(Stored data)
•••••
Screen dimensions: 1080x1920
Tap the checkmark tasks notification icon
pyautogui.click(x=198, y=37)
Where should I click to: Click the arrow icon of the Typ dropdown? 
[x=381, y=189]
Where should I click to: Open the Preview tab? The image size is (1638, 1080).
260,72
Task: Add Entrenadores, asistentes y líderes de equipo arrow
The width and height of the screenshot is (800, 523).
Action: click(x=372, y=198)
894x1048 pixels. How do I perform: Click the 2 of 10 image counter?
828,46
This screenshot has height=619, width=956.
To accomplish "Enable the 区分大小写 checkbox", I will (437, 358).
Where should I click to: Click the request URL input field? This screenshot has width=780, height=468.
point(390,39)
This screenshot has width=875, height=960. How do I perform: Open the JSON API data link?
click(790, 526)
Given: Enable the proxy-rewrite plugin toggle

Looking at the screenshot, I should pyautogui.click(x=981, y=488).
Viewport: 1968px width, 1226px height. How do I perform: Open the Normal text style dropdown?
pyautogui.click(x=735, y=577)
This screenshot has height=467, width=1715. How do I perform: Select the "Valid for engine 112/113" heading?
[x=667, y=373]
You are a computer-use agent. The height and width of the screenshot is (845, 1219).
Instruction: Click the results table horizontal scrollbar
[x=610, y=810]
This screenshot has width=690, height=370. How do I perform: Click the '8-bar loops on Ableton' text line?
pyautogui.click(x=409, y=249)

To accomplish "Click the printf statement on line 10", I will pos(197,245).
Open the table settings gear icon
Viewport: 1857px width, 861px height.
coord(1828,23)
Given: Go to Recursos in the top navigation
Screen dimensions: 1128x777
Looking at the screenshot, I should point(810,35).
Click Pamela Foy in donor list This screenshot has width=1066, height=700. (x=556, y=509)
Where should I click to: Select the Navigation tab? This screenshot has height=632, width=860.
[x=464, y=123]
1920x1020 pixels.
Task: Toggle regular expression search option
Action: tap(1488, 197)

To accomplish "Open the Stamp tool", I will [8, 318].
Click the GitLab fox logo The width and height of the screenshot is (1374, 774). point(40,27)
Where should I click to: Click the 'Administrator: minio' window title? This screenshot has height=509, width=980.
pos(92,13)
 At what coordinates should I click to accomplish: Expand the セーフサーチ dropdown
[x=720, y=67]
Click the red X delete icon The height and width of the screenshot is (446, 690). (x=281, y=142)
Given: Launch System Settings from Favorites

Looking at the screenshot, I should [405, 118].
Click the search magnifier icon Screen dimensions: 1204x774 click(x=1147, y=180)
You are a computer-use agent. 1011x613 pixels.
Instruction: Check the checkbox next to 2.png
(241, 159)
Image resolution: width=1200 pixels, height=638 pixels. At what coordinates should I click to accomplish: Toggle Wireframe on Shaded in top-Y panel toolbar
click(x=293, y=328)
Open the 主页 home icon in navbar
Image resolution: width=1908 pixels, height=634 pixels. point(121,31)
•••••
* WHAT YOU ARE ASKED TO DO
Copy out the records once more, exactly as they are written.

* WORKED SOLUTION
Screen dimensions: 1080x1920
Tap the checkmark tasks notification icon
pyautogui.click(x=198, y=37)
Where should I click to: Click the arrow icon of the Typ dropdown? 
[x=381, y=189]
Where should I click to: Open the Preview tab? The image size is (1638, 1080).
260,72
Task: Add Entrenadores, asistentes y líderes de equipo arrow
The width and height of the screenshot is (800, 523).
Action: click(x=372, y=198)
894x1048 pixels. How do I perform: Click the 2 of 10 image counter?
828,46
This screenshot has height=619, width=956.
To accomplish "Enable the 区分大小写 checkbox", I will (437, 358).
Where should I click to: Click the request URL input field? This screenshot has width=780, height=468.
point(390,39)
This screenshot has width=875, height=960. How do I perform: Open the JSON API data link?
click(790, 526)
Given: Enable the proxy-rewrite plugin toggle

Looking at the screenshot, I should pyautogui.click(x=981, y=488).
Viewport: 1968px width, 1226px height. How do I perform: Open the Normal text style dropdown?
pyautogui.click(x=735, y=577)
This screenshot has height=467, width=1715. How do I perform: Select the "Valid for engine 112/113" heading?
[x=667, y=373]
You are a computer-use agent. The height and width of the screenshot is (845, 1219).
Instruction: Click the results table horizontal scrollbar
[x=610, y=810]
This screenshot has width=690, height=370. How do I perform: Click the '8-bar loops on Ableton' text line?
pyautogui.click(x=409, y=249)

To accomplish "Click the printf statement on line 10", I will pos(197,245).
Open the table settings gear icon
Viewport: 1857px width, 861px height.
coord(1828,23)
Given: Go to Recursos in the top navigation
Screen dimensions: 1128x777
Looking at the screenshot, I should point(810,35).
Click Pamela Foy in donor list This screenshot has width=1066, height=700. (x=556, y=509)
Where should I click to: Select the Navigation tab? This screenshot has height=632, width=860.
[x=464, y=123]
1920x1020 pixels.
Task: Toggle regular expression search option
Action: tap(1488, 197)

To accomplish "Open the Stamp tool", I will [8, 318].
Click the GitLab fox logo The width and height of the screenshot is (1374, 774). point(40,27)
Where should I click to: Click the 'Administrator: minio' window title? This screenshot has height=509, width=980.
pos(92,13)
 At what coordinates should I click to accomplish: Expand the セーフサーチ dropdown
[x=720, y=67]
Click the red X delete icon The height and width of the screenshot is (446, 690). (x=281, y=142)
Given: Launch System Settings from Favorites

Looking at the screenshot, I should [405, 118].
Click the search magnifier icon Screen dimensions: 1204x774 click(x=1147, y=180)
You are a computer-use agent. 1011x613 pixels.
Instruction: Check the checkbox next to 2.png
(241, 159)
Image resolution: width=1200 pixels, height=638 pixels. At what coordinates should I click to accomplish: Toggle Wireframe on Shaded in top-Y panel toolbar
click(x=293, y=328)
Open the 主页 home icon in navbar
Image resolution: width=1908 pixels, height=634 pixels. point(121,31)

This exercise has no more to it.